Think China: pagodas and calligraphy come to mind, or dim sum and Mao. But this country’s bigger than ours is, and once you’re here you realize that checking out another city takes an airplane and a few hours, more if your flight happens get canceled for “fault of plane” as our Xi’an-Shanghai passage did (they served us dinner anyway—and eating plane food in the terminal was really bizarre). Weird that when this happened we were in a city of seven million that I’d never heard of before coming. Yes, it’s just another day in the Middle Kingdom.

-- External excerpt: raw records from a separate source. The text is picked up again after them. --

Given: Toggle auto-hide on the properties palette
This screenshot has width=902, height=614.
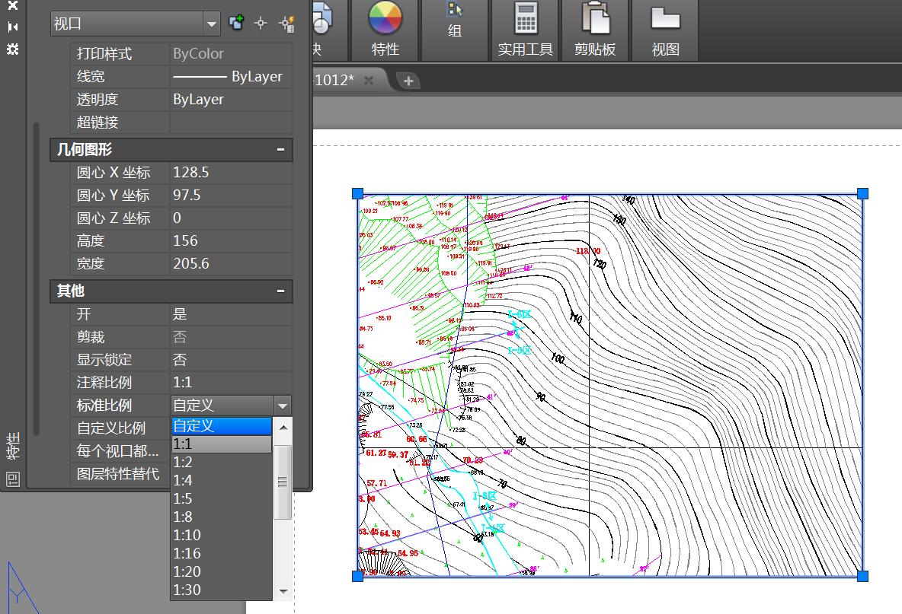Looking at the screenshot, I should point(12,27).

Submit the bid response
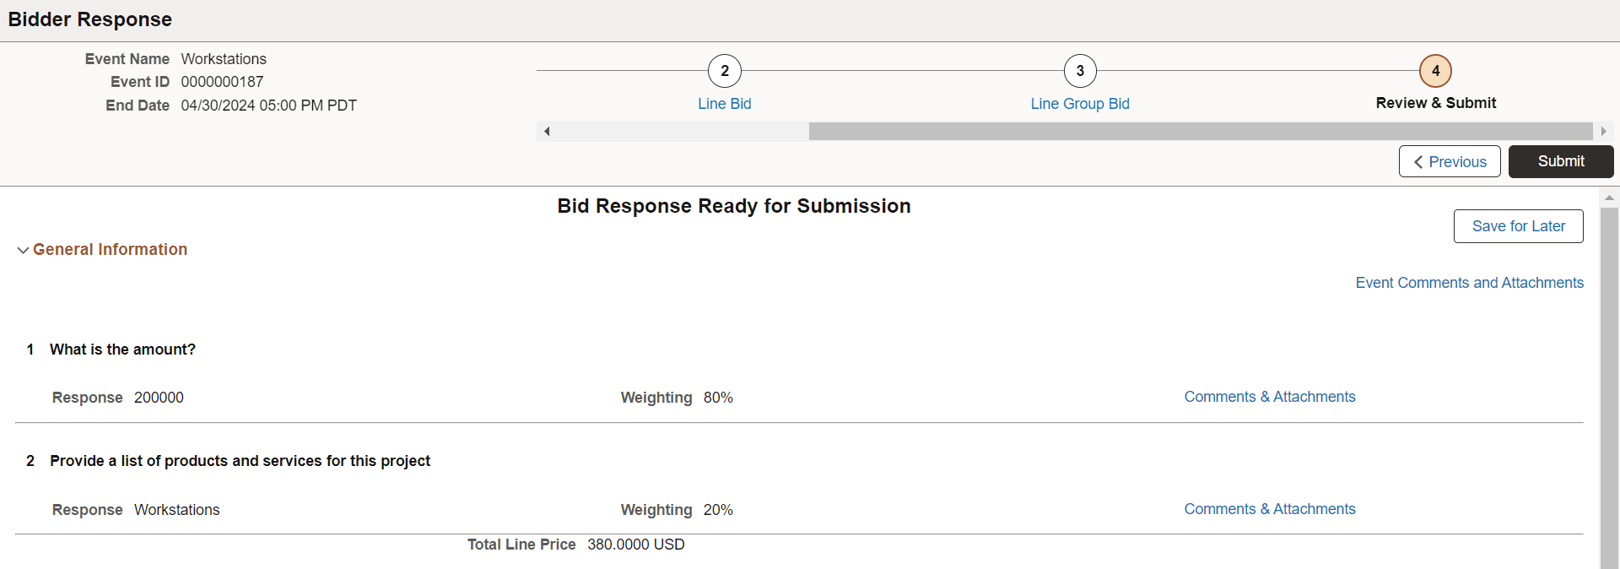[1560, 161]
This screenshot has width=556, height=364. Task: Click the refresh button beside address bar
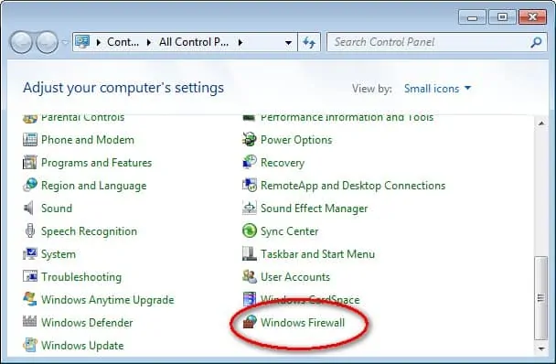point(309,42)
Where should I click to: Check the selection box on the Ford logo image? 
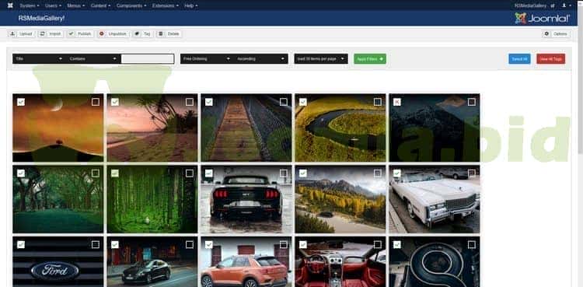pos(96,244)
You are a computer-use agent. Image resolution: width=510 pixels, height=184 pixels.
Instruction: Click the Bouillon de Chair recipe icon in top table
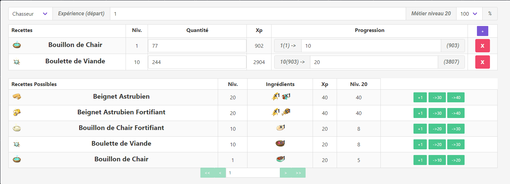click(17, 45)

Favorite things about China today: 53004_164
--seeing a row of portable air-conditioners (the kind that hang outside windows) watering flowerpots with their drip. What a great way to use your resources.
--watching the Shanghai acrobats juggle little girls. The second-best act was this huge sumo-wrestler type who did tricks with an enormous, heavy-as-hell porcelain amphora. Way random.
--the tea that taxi drivers drink. They all have this glass jam jar as big as a Nalgene that they fill up halfway with flowers (dandelions?) that make the liquid piss-yellow, and they sip at it all day. This practice is so ingrained that most taxis have a sconce built into the side for jam-jar storage.
--53004_168I’m still totally loving the English translations of Chinese signs.  Recent gems: “No drugs or  nuclear weapons allowed in” to a park; seniors are allowed discounts as long as they can show the  proper “longevity papers”; and women’s clothing stores named Pretty Bride Wedding, Gealous, and Email. I saw a sign today that offered rewards to citizens who “supervise” dishonesty by making “helpful accusations,” to the government, and one publicizing free admittance for children under 1.2 meters (instead of 12 years). Yeah, something gets lost in translation. But so much is gained!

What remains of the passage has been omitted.